Seriously speaking now, I knew for the Z-module-abelian group equivalence.  I think the main problem is my lack of knowledge of infinite cardinals and my lack of knowledge in module things. If I remember my notes, module are like a generalisation of vector space amirite ?

Ah btw, since you guys know quite a few things in algebra, I would like to ask you if what is the difference beteween a "unitary ring" and between an "algebra", aside from teh names. I mean, if I look at the definitions, ring needs two associative laws, one with a commutative group property and the other with just a group property, and is then stable for its two laws.
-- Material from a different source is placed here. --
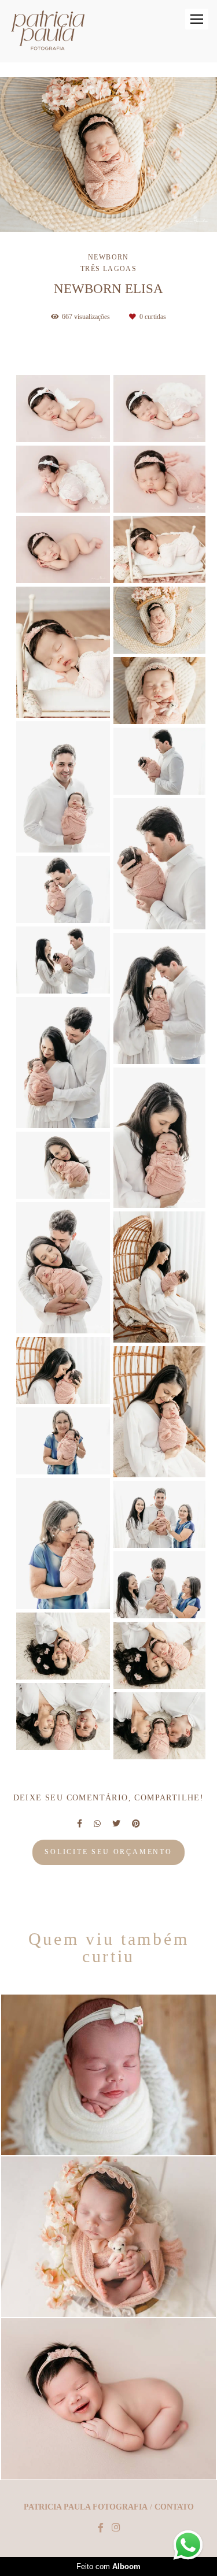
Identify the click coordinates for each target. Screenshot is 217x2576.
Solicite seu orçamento (108, 1852)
And the definition of an algebra is the same : stability for a sum law, stability for a product law, for linear combination of elements of the algebra, but it just seems that the definition of an algebra include the action of a vector space on the algebra...

>>28
>If I remember my notes, module are like a generalisation of vector space amirite ?
Yep.  A module is like a vector space, just over an arbitrary ring instead of a field.  The fact that you don't have a field to work with makes things harder and you can't get some nice properties that you can with vector spaces (existence of a basis, etc)

>difference beteween a "unitary ring" and between an "algebra"
Basically, an algebra is like a module over a ring, except that the module also has a multiplication law.  If you know about field extensions, an algebra is essentially a ring extension.  So the difference between an algebra and a ring is basically like the difference between the field extension K/k and the field K.